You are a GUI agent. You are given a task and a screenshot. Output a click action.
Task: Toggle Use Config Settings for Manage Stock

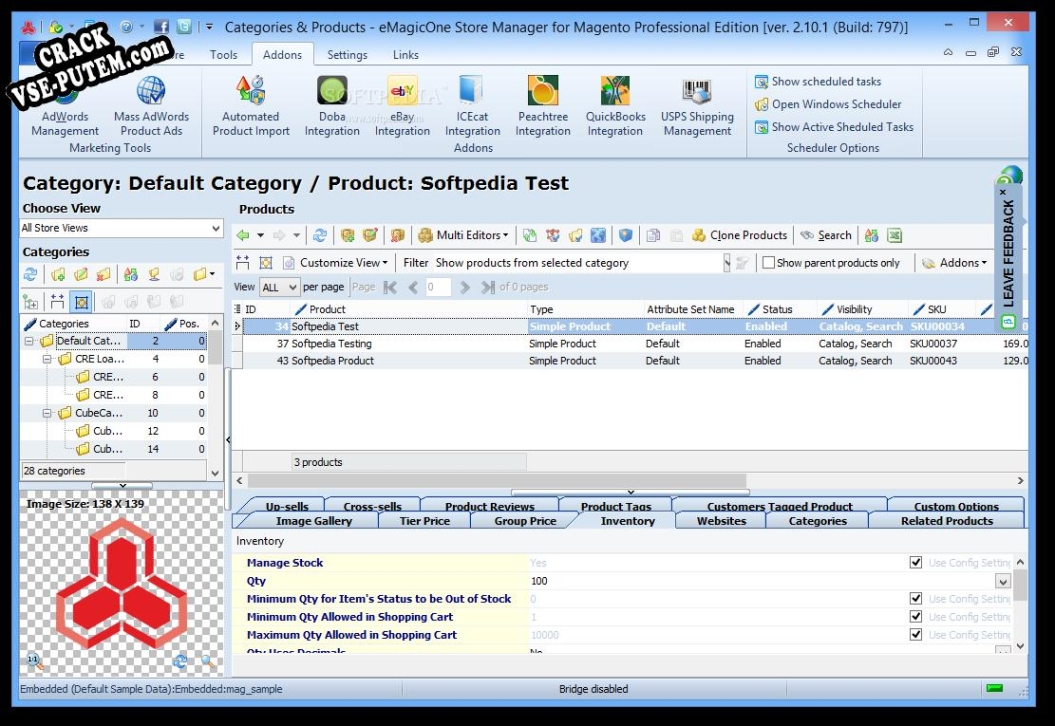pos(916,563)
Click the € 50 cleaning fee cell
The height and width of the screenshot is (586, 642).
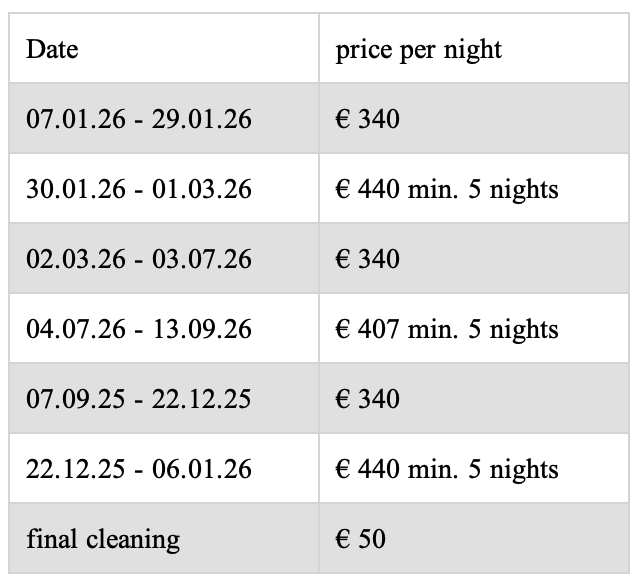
= = = =
* [Task instructions]:
Look through the listing and extract every line with "screenshot" in it.

* [Solution]:
You are a GUI agent. You are given a task and a screenshot. Output a click action.
The height and width of the screenshot is (586, 642).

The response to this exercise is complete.